A futuristic laser mounted on a speeding cruiser successfully blasted a bobbing, weaving boat from the waters of the Pacific Ocean -- the first test at sea of such a gun and a fresh milestone in the Navy's quest to reoutfit the fleet with a host of laser weapons, the Navy announced Friday.Now how cool is that? Full speed ahead and damn the photon torpedos!
"We were able to have a destructive effect on a high-speed cruising target," chief of Naval research Rear Adm. Nevin Carr told FoxNews.com.
The test occurred Wednesday near San Nicholas Island, off the coast of Central California in the Pacific Ocean test range, from a laser gun mounted onto the deck of the Navy’s self-defense test ship, former USS Paul Foster.

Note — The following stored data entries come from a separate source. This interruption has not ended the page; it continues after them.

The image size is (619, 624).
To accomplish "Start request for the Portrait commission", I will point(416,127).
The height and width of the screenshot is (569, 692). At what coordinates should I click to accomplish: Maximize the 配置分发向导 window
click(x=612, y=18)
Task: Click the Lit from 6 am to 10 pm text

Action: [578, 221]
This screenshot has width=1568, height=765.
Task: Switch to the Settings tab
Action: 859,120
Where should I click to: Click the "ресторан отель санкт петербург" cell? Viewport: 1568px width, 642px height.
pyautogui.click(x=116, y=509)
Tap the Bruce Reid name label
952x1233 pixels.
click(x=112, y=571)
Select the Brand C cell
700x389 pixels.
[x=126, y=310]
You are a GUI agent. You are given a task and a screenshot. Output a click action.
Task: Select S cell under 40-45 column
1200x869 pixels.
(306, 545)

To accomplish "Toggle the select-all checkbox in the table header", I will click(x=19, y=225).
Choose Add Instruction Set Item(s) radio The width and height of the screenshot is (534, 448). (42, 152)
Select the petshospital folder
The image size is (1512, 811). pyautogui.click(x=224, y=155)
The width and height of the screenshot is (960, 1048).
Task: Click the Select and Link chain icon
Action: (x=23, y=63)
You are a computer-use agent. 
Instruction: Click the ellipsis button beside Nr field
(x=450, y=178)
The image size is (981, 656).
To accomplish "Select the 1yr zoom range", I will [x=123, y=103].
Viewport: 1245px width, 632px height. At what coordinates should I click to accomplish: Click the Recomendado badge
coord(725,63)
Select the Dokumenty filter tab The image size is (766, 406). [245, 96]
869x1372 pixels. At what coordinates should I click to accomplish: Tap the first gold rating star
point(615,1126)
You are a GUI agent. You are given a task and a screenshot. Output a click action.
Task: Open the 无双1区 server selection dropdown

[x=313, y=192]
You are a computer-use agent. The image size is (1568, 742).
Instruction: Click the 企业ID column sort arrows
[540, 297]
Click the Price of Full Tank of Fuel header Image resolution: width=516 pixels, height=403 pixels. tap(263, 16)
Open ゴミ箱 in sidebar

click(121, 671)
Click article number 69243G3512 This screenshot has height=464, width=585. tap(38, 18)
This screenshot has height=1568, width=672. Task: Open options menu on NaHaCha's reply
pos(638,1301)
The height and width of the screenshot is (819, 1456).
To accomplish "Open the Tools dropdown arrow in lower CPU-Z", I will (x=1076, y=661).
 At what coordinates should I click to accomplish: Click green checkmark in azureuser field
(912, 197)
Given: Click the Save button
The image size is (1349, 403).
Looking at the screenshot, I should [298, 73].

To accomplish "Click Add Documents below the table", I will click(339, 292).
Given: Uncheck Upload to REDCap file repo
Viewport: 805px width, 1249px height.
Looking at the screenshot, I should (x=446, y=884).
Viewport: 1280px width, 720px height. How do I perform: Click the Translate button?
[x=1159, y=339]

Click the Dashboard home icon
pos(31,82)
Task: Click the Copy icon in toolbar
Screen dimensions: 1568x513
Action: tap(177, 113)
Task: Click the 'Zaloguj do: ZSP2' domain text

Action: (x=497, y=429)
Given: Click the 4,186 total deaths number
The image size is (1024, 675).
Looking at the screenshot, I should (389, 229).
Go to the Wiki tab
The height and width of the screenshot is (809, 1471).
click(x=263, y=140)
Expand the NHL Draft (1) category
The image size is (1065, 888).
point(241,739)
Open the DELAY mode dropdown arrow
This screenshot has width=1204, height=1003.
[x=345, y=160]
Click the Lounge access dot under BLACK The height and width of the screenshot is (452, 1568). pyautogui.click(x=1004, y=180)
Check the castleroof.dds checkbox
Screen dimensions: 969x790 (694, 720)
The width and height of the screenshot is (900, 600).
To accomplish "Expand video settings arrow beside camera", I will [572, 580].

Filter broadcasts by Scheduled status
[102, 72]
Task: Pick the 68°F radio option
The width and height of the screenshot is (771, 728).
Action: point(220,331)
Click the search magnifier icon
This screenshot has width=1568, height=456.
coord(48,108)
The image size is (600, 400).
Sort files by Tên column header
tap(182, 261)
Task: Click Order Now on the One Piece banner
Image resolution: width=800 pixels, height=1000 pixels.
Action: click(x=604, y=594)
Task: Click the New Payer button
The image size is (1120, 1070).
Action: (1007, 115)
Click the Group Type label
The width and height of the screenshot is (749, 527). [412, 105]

In a video of the event, the small boat can be seen catching fire and ultimately bursting into flames, a conflagration caused by the navy's distant gun. Some details of the event were classified, including the exact range of the shot, but Carr could provide some information: "We're talking miles, not yards," Carr said.The laser set fire to one of the outboard engines of this target craft. A video of the test can be seen here. A laser like this is capable of burning through 20 feet of steel in a second.
14 comments:
Don't tell Obama, he'll have it destroyed.
The times they are achangin'!
Odie - He'll give it the the Libyan rebels.
Gorges - I think of the 45,000 ton Missouri Class battleships of WWII or the 100,000 ton aircraft carriers of today; in forty years they'll be as useful as canoes.
Maybe this is what Obama meant by "focusing like a laser on jobs".
Destroy them.
Rhod - in that case he was very successful. US jobs went down in flames like the twin Mercs in the picture.
The only defense against a laser is a tin foil hat.
Trestin - no, no, no. That's the defense against Martian Mind Rays and Venusian Hemorrhoids.
My Venusian Hemorrhoids came in a micro-waveable package.
Wait til they are using Megaplexes of power. Which should be soon.
Maybe they can track, lock on and vaporize all the space junk floating around the planet.
Rhod - just make sure you let the packet set until it stops wriggling.
Sig, Done !
Pirates beware, don't name your vessel "Ming the Merciless."
Pewster - that'll turn them into pirate pop tarts!